By Theodore Epp
1 Samuel 30:1-8, 18-26
When David and his men found Ziklag burned with fire and their wives and their children gone, they wept. This was a bitter blow to all of them. David in particular, however, tasted the bitterness of being without God's protection. He had been miraculously taken care of on many other occasions, but now that protection had been removed for the time being. David had exchanged the king of Gath and a walled city for the Spirit of the Lord and found no protection in man. It is the Spirit of the Lord who protects God's people. How often we forget this.

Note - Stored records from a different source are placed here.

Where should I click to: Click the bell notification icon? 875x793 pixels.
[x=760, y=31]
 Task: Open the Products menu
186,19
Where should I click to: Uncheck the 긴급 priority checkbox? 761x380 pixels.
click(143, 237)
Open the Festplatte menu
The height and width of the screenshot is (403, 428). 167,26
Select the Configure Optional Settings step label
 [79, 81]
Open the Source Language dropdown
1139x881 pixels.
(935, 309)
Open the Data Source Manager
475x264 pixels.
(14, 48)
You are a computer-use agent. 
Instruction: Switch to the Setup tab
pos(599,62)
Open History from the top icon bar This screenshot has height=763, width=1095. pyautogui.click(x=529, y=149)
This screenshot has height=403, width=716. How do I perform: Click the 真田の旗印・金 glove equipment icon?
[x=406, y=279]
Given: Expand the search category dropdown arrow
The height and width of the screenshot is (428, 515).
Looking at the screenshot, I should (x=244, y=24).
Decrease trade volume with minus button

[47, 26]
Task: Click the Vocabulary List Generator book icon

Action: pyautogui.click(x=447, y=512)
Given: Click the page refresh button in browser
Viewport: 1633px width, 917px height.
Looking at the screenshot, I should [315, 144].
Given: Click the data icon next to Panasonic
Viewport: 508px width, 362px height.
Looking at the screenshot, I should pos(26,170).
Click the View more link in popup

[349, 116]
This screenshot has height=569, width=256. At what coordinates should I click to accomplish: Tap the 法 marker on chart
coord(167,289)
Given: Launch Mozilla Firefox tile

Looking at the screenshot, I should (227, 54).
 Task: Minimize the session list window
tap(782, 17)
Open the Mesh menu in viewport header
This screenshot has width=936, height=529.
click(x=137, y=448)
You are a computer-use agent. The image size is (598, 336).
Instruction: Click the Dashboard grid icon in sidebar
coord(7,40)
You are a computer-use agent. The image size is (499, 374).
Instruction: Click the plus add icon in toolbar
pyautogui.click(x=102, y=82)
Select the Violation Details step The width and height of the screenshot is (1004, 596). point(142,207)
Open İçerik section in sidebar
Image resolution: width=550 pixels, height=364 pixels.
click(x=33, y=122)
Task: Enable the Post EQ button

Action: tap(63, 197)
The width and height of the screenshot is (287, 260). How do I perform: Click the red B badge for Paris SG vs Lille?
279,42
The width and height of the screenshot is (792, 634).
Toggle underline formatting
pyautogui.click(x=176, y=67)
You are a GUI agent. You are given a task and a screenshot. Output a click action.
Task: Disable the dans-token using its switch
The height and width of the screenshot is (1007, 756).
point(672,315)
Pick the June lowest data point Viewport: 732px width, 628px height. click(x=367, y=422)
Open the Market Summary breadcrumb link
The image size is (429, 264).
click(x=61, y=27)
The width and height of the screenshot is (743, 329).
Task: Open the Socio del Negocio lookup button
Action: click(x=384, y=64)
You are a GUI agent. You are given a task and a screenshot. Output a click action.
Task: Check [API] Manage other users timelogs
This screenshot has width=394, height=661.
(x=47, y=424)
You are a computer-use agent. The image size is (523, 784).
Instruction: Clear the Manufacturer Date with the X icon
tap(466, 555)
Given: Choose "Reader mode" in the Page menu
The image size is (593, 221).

Some of us might be inclined to think that the normal thing would have been for David to start out after the Amalekites without even asking the Lord about it. We might think this was the obvious thing to do. But remember, David had had enough of his own reasoning. He had followed his own reasoning in going to Gath and by it had escaped from the hand of Saul, but he got himself into more difficulties than he ever expected. The seemingly natural thing to do may not always be the right thing as far as God is concerned. When David's fellowship with the Lord was restored, he let the Lord guide his steps.
God's Word admonishes us: "Trust in the Lord with all thine heart; and lean not unto thine own understanding" (Prov. 3:5). David sought God's will, and God eventually gave victory.
"But who so hearkeneth unto me shall dwell safely, and shall be quiet from fear of evil" (Prov. 1:33).